[DOCUMENT SEGMENT]
______________________________
The Pope made quite a stir last week when he said that even atheists are redeemed and can meet Catholics on the bridge of good works and love. To a former Catholic like me that was a surprising statement, having been thoroughly trained at the hands of many nuns and priests in the nuances of mortal and venial sins, purgatory, the necessity of the sacrament of confession (which is what we called it then), of staying true to the Catholic church and her teachings (and this included never attending a protestant service), apostolic and papal authority and tradition, and so many other admonitions for avoiding the fires of hell.Of course the Vatican ended up having to walk back the Pope’s comments but it was fun while it lasted, and the possibilities of what such an inclusive shift could have meant to the religious and political discourse were intriguing and electrifying. Perhaps in my lifetime I would actually get relief from what I believed from my earliest religious memories were impossible, unjust and unethical institutional teachings that I was forced to accept somehow at the risk of eternal hell, an idea too abstract and terrible for a child.
I posted a link to the Pope’s statement on my Facebook wall and wrote for the headline, “What?! The gates of heaven have been wide open all this time, no matter what anyone believes or not?” The thread generated 445 comments (so far) on all kinds of things including posts on the use of Bible prophecy as proof of Christianity. One of the thread’s bunny trails was from a friend who did not believe there was much daylight between essential Catholic and Protestant teachings, especially those that would be critical for passage into heaven (always the main concern). Back and forth it went and ultimately ended with his inquiry to a relative who he said was an “expert” in Catholicism and a scholar (of what and with what certification I do not know, but I take him at his word). Here’s what was written and posted:
Insofar as I understand the Pope’s recent statement (and I’m not a theologian), he means something like this. Most of us have contradictory beliefs. We don’t always think we do; our beliefs seem consistent to us. But push us hard, and we’ll find that we have lots of inconsistent, contradictory beliefs. So, someone who says (sincerely) he thinks there is no God could still (without realizing it) believe in God’s message.
Appealing to the idea that we see people’s beliefs best in how they act, if people act on the principles of love and truth, they are living out the principles of the Gospel and believe in its central message. This even extends to a personal relationship with God. The idea (I think) is that we can have relationships with people without really knowing who they are. We feel the movement of grace in our lives, and we may not realize it; but that doesn’t mean it isn’t real. And the movement of grace can urge us on to live the message of the Gospel.
______________________________
[GIVEN INFORMATION]
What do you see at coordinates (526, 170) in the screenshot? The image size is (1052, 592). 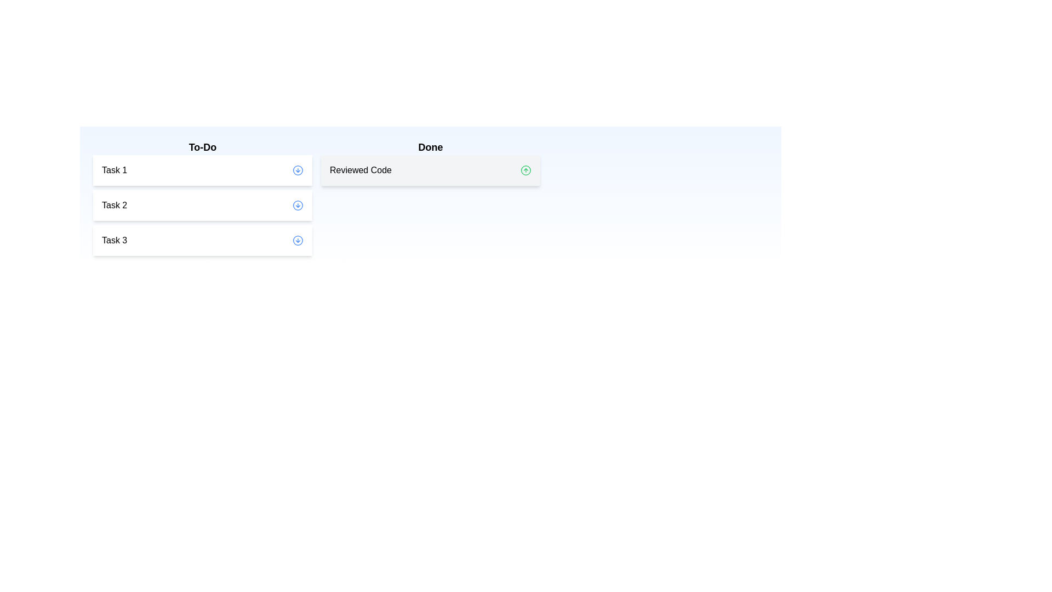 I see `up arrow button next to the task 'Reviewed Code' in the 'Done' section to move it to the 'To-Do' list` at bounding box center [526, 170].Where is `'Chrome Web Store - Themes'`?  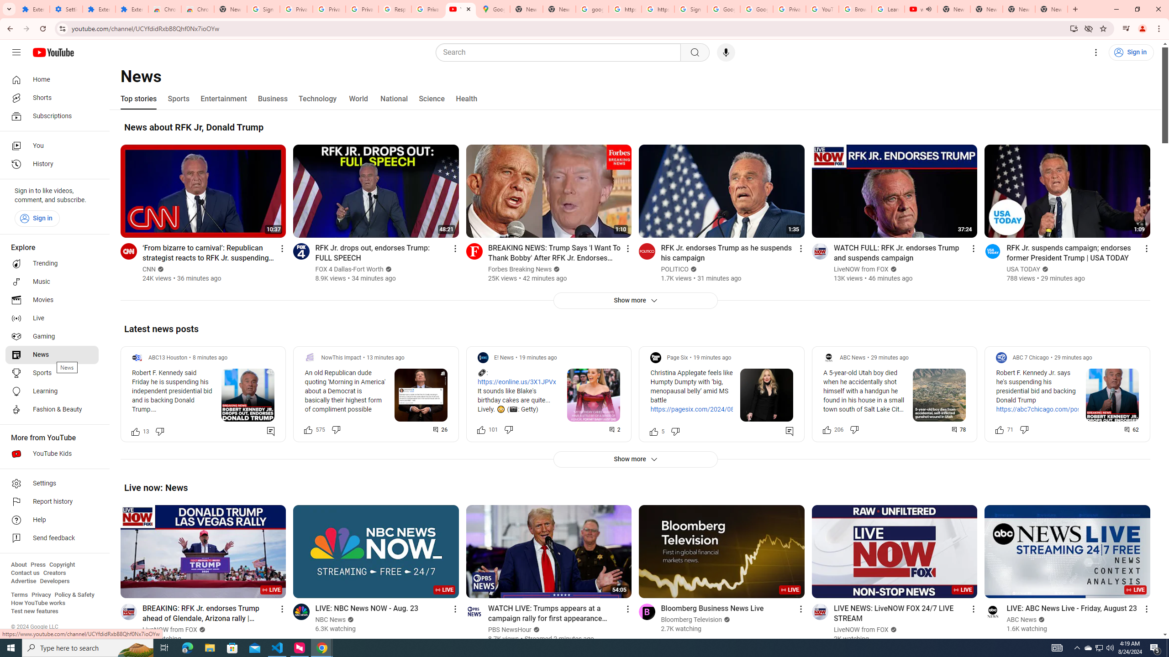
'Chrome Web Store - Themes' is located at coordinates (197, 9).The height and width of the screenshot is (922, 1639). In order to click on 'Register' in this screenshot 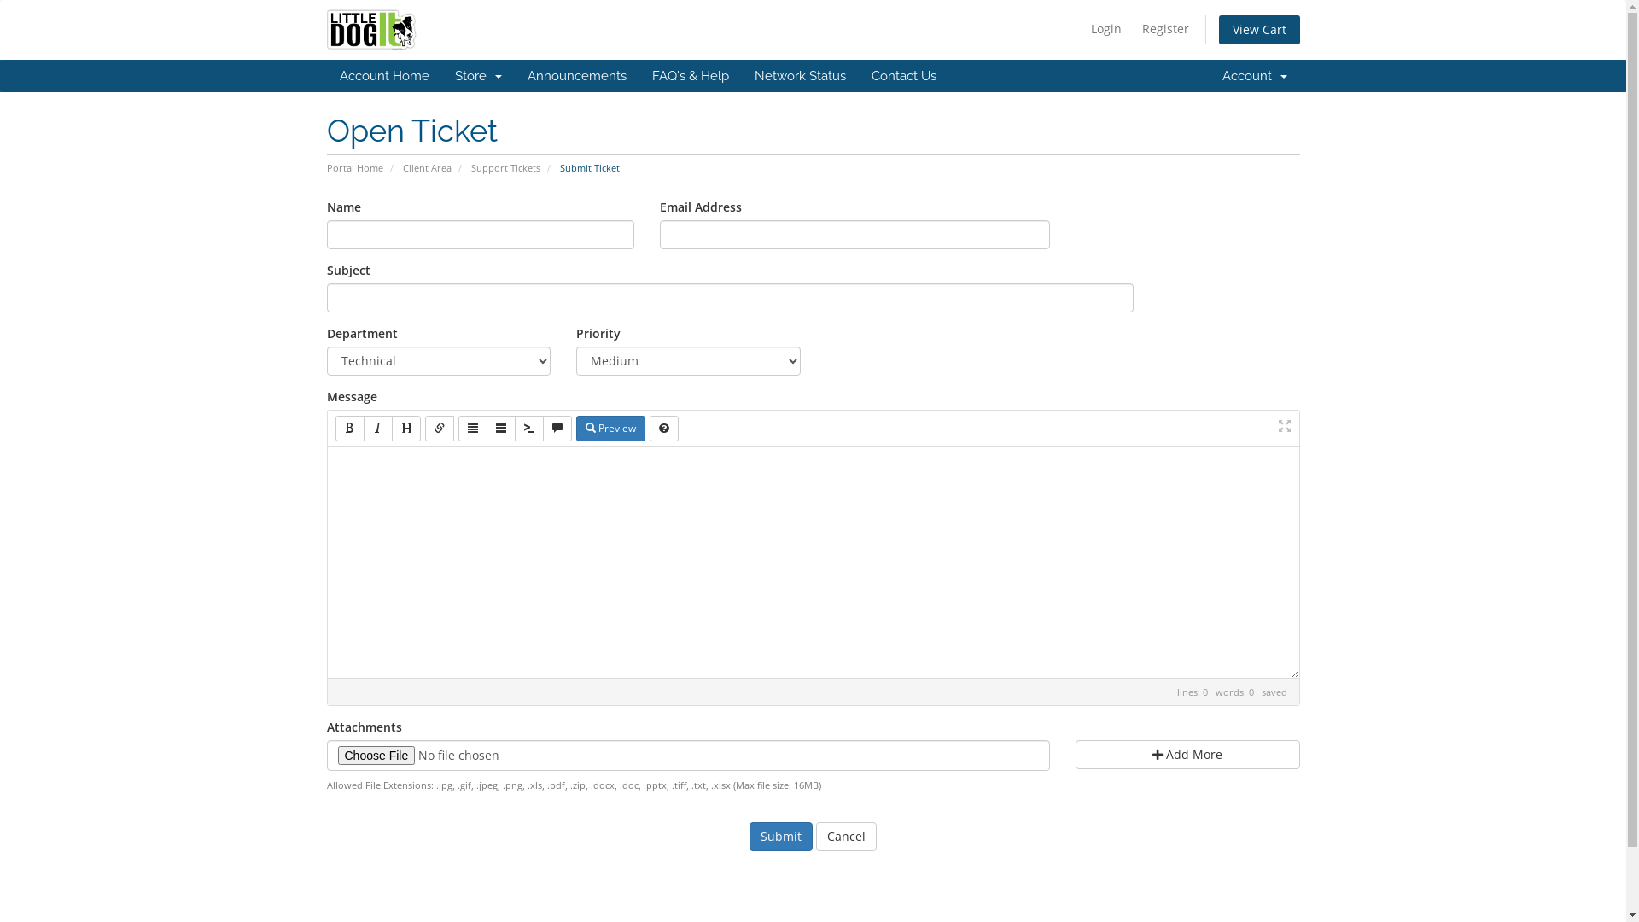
______________________________
[REQUIRED WORK]
1. In the essay on the Pope's remarks, the explanation that begins "Insofar as I understand the Pope's recent statement" contains several remarks set in parentheses. List every one of them.
2. Retype the stretch of the essay on the Pope's remarks from "Appealing to the" through "of the Gospel.".

[EXPECTED RESULTS]
1.
- (and I'm not a theologian)
- (sincerely)
- (without realizing it)
- (I think)

2.
Appealing to the idea that we see people’s beliefs best in how they act, if people act on the principles of love and truth, they are living out the principles of the Gospel and believe in its central message. This even extends to a personal relationship with God. The idea (I think) is that we can have relationships with people without really knowing who they are. We feel the movement of grace in our lives, and we may not realize it; but that doesn’t mean it isn’t real. And the movement of grace can urge us on to live the message of the Gospel.